**List of tasks:**
a - Write out the passage on platform heave word for word, from "Curve A (FIGS." to "T_nl to T_n.".
b - In the passage on platform heave, what ratio does the Response Amplitude Operator express?
c - Proceed with the passage on platform heave, picking up after its last sentence.

**Article:**

— Begin —

The net or resultant of the dynamic forces acting on all columns 4 and on lower hull 2 causes the platform's vertical motion or heave, and its angular motions of roll and pitch about the principal horizontal axes.
The heave response curve of platform 1 is commonly derived from a transfer function curve called "Response Amplitude Operator" (RAO), which is the ratio of the heave amplitude divided by the amplitude of the exciting wave.
Curve A (FIGS. 2-3) is a typical RAO curve of a semi-submersible vessel. Curve B is the RAO curve of platform 1.
Curves A and B are for the range of periods whose waves in the Gulf of Mexico have dominant energy in the design seaway.
Increasing the sectional areas of columns 4 progressively reduces the overall heave response in the range of dominant wave energy and also reduces the natural period of resonance from T_nl to T_n.
Platform 1 has been designed (1) to experience a low resultant vertical force or heave response to all waves with substantial energy in the design seaway, and (2) to have a natural heave period T_n which is greater than the longest period of the wave with substantial energy in the design seaway.

— End —

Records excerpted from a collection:
— Begin —

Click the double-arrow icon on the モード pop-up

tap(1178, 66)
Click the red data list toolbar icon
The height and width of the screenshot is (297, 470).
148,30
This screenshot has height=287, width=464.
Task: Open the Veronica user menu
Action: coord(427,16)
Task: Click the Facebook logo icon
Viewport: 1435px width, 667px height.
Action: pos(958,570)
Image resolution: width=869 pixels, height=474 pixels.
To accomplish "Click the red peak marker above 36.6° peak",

— End —
— Begin —

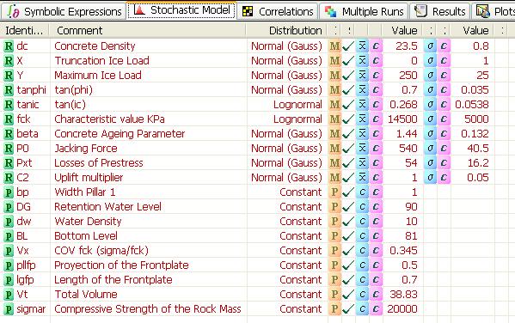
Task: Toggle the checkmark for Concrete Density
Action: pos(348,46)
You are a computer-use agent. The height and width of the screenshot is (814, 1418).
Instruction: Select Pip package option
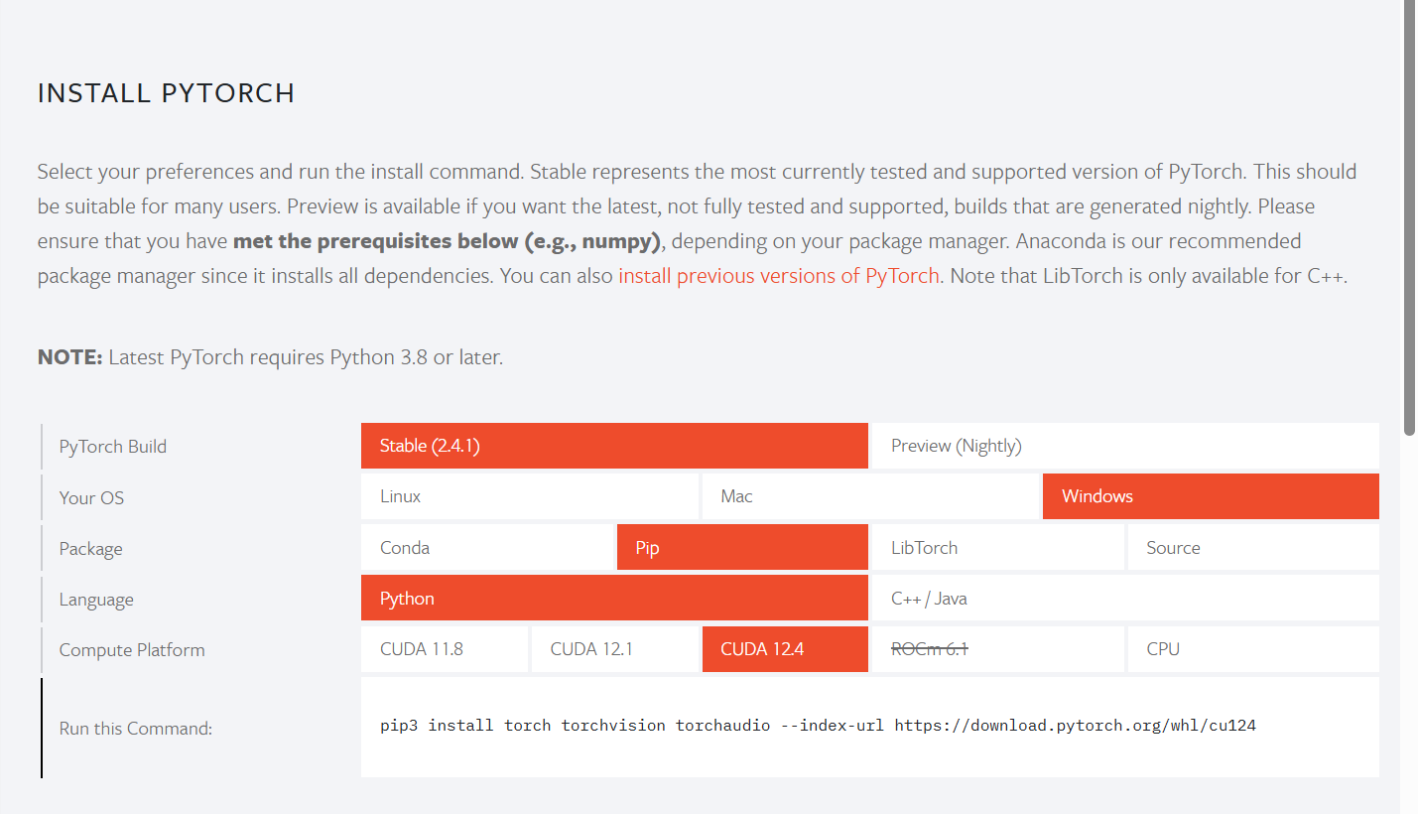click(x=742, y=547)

— End —

**Answers in order:**
a -
Curve A (FIGS. 2-3) is a typical RAO curve of a semi-submersible vessel. Curve B is the RAO curve of platform 1.
Curves A and B are for the range of periods whose waves in the Gulf of Mexico have dominant energy in the design seaway.
Increasing the sectional areas of columns 4 progressively reduces the overall heave response in the range of dominant wave energy and also reduces the natural period of resonance from T_nl to T_n.

b - The heave amplitude divided by the amplitude of the exciting wave.

c -
It has been found that for the Gulf of Mexico, the range of such wave periods is less than 16 seconds, and that the design seaway will have insufficient energy to excite platform 1 at its natural period of resonance T_n. The maximum heave response to a 50ft wave for a vessel having curve A would be 0.4x50=20ft. Curve B shows that for platform 1 the maximum heave response to a 50ft wave is significantly reduced and would be less than 5ft. Hence, platform 1 has a maximum heave which is less than 10% of the maximum wave height, i.e., an RAO of less than 0.1 for the range of wave periods corresponding to waves having substantial energy within the design seaway.
By virtue of its low heave response, platform 1 can accommodate onboard conventional, surface-type production wellhead trees (not shown) which are connected through production risers to the wellbores in the seabed. The maximum amplitudes of the resultant dynamic forces acting on platform 1 are critical for maintaining the structural integrity of these production risers.
To facilitate the understanding of the objects and advantages of the novel platform of this invention, generally designated as 11, the same numerals will be used, whenever possible, to designate the same parts as for platform 1. Similar parts may be designated with same reference characters followed by a prime (′) to indicate similarity of construction and/or function.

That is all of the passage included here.